ProcessorErrorHandler Module Analysis
Overview
SMM driver for Intel Purley (Skylake-SP Xeon) platform processor error handling. Responsible for Machine Check Architecture (MCA) error handling, memory error correction reporting, IIO (Integrated IO) error handling, VTD/ITC/OTC/DMA error logging, and Post-Package Repair (PPR) / Thermal Alert System (TAS) management. Runs as a UEFI SMM driver registered via SMM SW dispatch protocol.
Address Range
0x300 - 0x11a00 (.text segment, 232 functions)

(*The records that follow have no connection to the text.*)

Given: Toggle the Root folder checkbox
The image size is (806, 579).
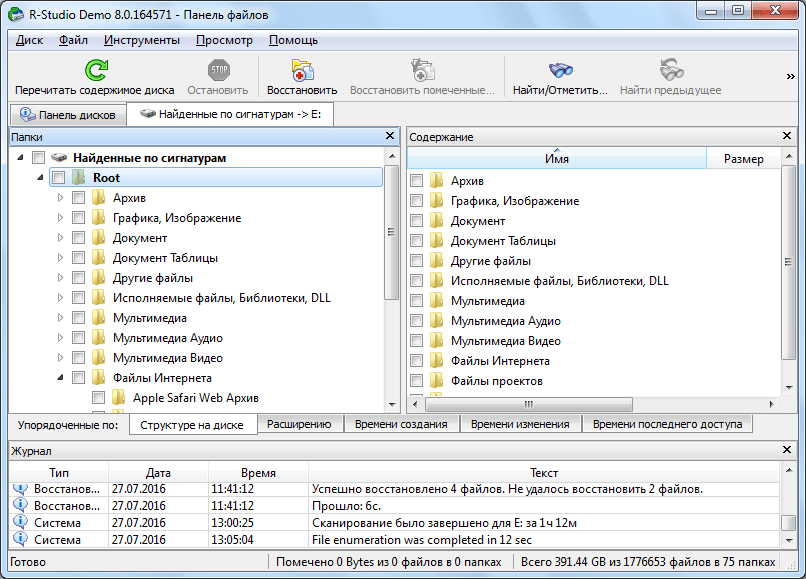Looking at the screenshot, I should pyautogui.click(x=59, y=178).
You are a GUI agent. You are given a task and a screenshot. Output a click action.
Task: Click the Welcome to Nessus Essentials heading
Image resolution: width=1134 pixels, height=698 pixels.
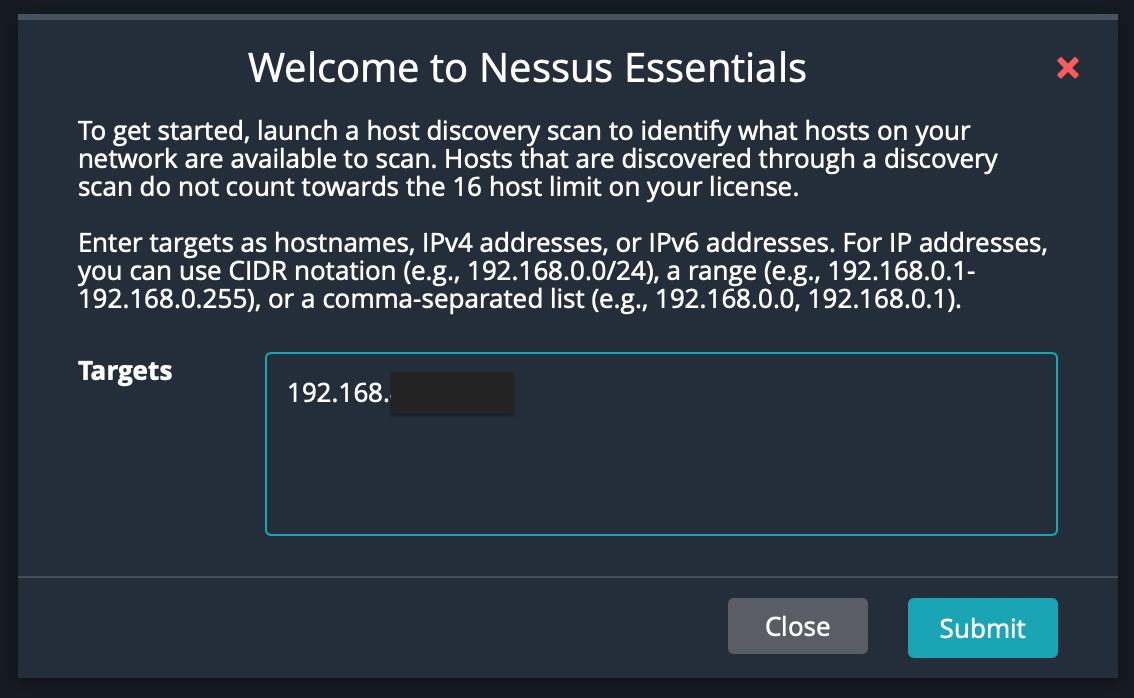(x=527, y=68)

Source Files (from debug paths)
PurleyPlatPkg/Ras/Smm/ErrHandling/ProcessorErrorHandler/ProcessorErrorHandler.c - Main module
PurleyPlatPkg/Ras/Smm/ErrHandling/ProcessorErrorHandler/McaHandler.c - MCA interrupt handler
PurleyPlatPkg/Ras/Smm/ErrHandling/ProcessorErrorHandler/MemoryErrorHandler.c - Memory error handler
LenovoServerPkg/Library/LnvPurleyLib/ProcMemErrReporting/ProcMemErrReporting.c - Lenovo processor/memory error reporting
PurleyPlatPkg/Ras/Library/mpsyncdatalib/mpsyncdatalib.c - MP sync data library
PurleySktPkg/Library/emcaplatformhookslib/emcaplatformhookslib.c - eMCA platform hooks
Entry Points (Public API)
0x5F0 - _ModuleEntryPoint (ModuleEntryPoint)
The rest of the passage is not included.